Got it. And if I could squeeze 1 more question to your point earlier, Rajesh, you're expecting an air recovery. Is this more like a 5- to 6-month thing? Or it might be well beyond the 6 months also where we see full recurring there?

R
Rajesh Magow
executive

I would say more like 6 months and beyond. I think we should just take second half is what generally directionally we've said. And there will be some improvement as we see the sort of delivery schedule of all the airlines and more and more planes will start coming in. But I think the meaningful impact will -- I think we should budget for at least 6 months.

V
Vipul Garg
executive

Thanks, Sachin. The next question is from the line of Aditya Suresh of Macquarie.

A
Aditya Suresh
analyst

Congratulations, Rajesh and team. Two questions. So first is just the hotels business. I think, Rajesh, you briefly touched on this as well. But your commission rates have gone up in this quarter. Can you just speak about what's happening here? I do appreciate that with the more premium supply, which has kind of been onboarded, perhaps the take rates there are lower. But can you just help us in perspective what happened this quarter on take rates, specifically hotels?
===
**Set of tasks**
a) Duplicate the part of the earnings call excerpt starting at "I would say" and ending at "least 6 months.".
b) State whether each statement agrees with the earnings call excerpt, answering yes or no and quoting the deciding words: (i) Rajesh Magow says the meaningful impact should be budgeted for at least 6 months. (ii) Aditya Suresh is with Macquarie. (iii) Aditya Suresh says the commission rates fell this quarter.

**Source data**
===
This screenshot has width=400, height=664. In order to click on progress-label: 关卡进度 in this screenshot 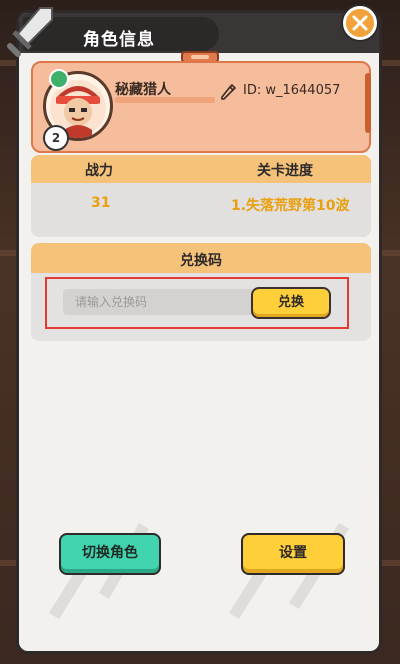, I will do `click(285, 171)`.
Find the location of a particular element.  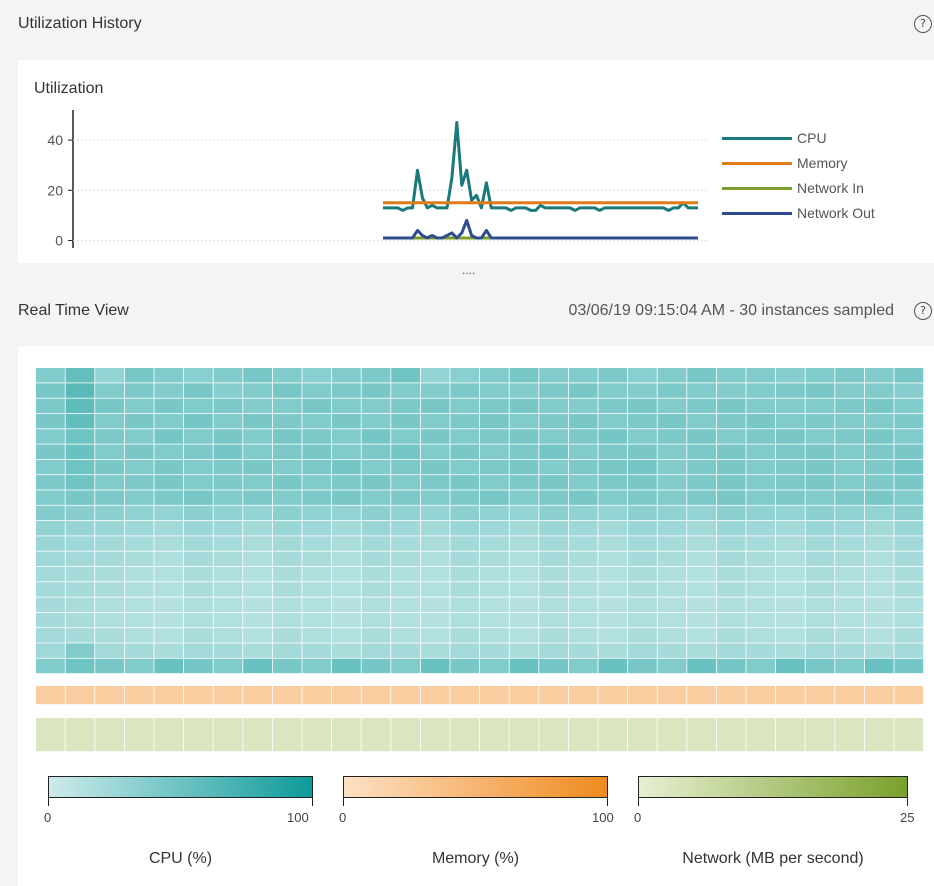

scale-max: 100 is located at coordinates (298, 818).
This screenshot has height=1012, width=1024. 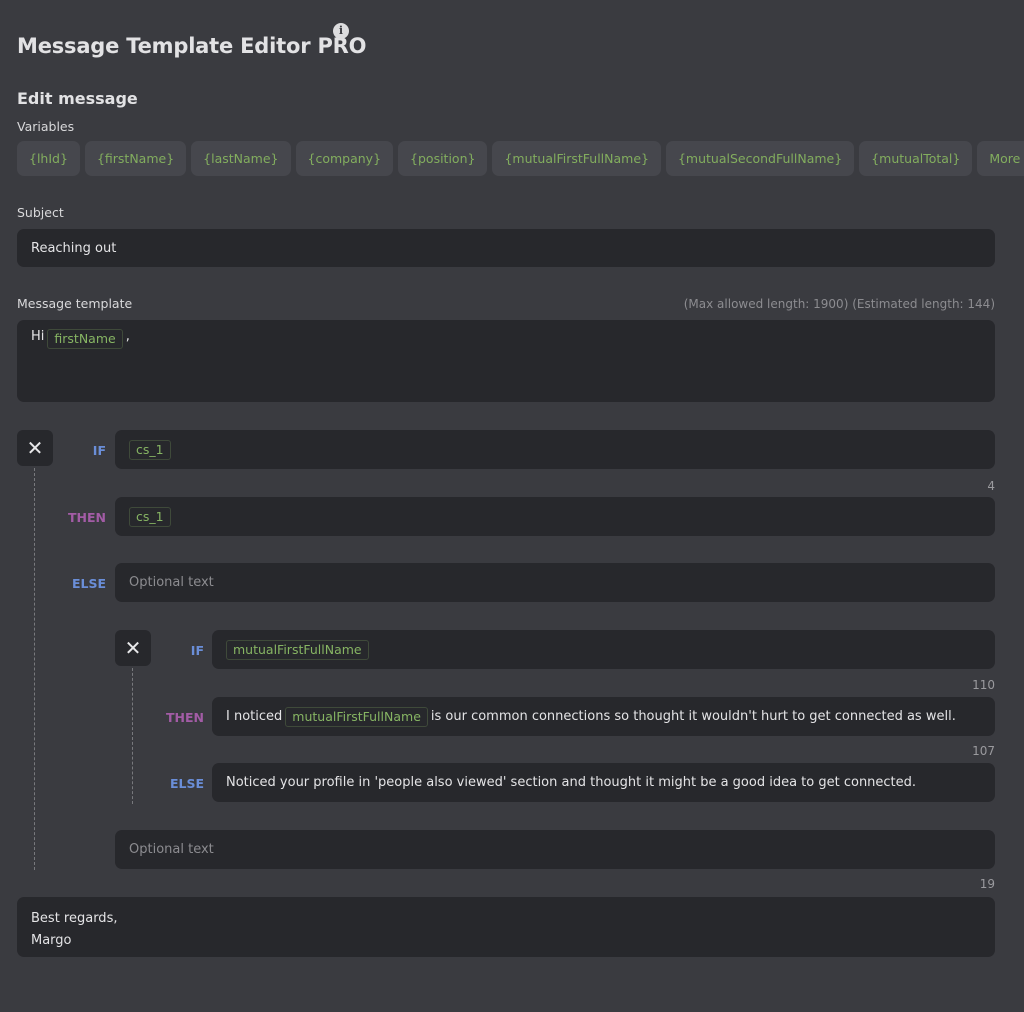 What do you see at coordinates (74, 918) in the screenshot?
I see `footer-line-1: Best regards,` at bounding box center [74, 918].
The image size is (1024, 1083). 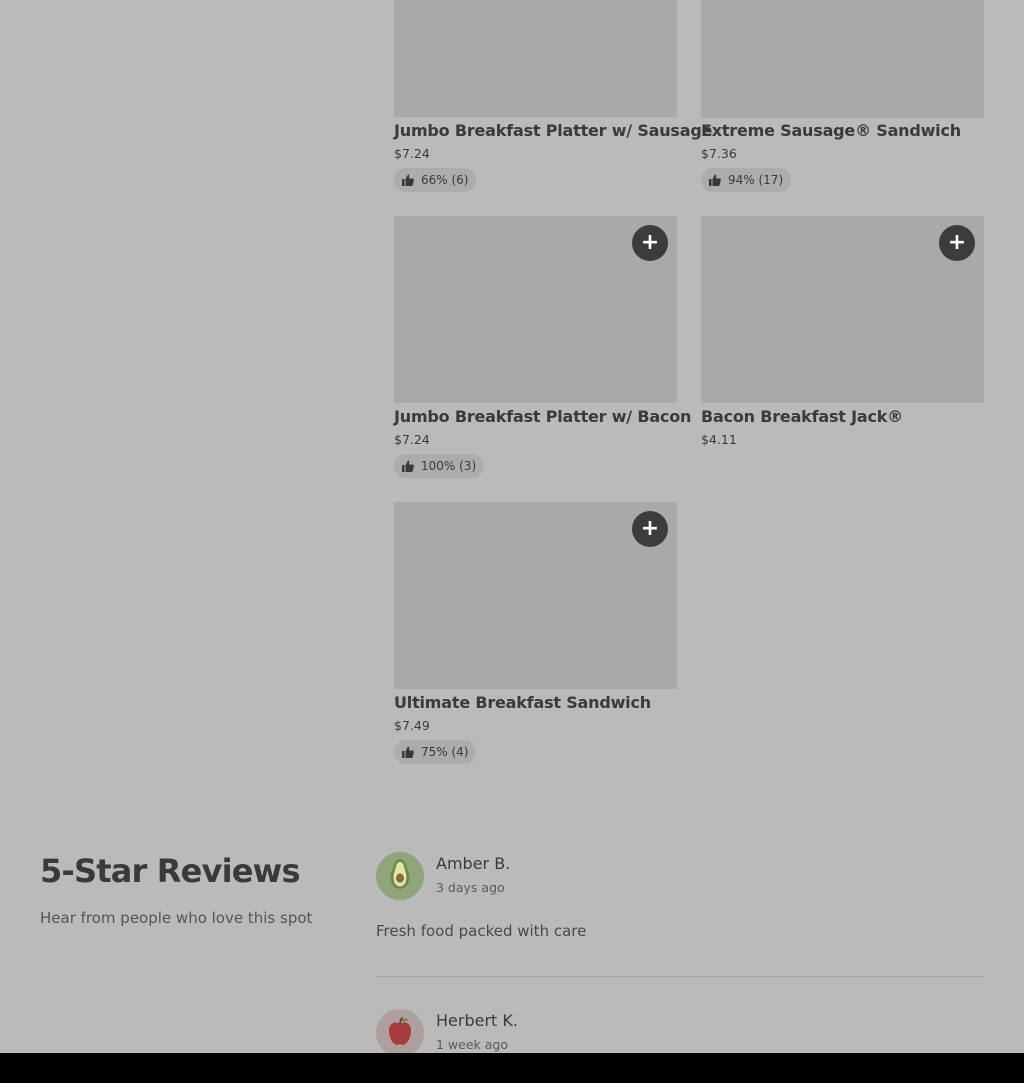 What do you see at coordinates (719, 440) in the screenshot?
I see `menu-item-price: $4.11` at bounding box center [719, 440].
===
**Answers in order**
a)
I would say more like 6 months and beyond. I think we should just take second half is what generally directionally we've said. And there will be some improvement as we see the sort of delivery schedule of all the airlines and more and more planes will start coming in. But I think the meaningful impact will -- I think we should budget for at least 6 months.

b)
(i) Yes: "I think we should budget for at least 6 months."
(ii) Yes: "Aditya Suresh of Macquarie."
(iii) No: "your commission rates have gone up in this quarter."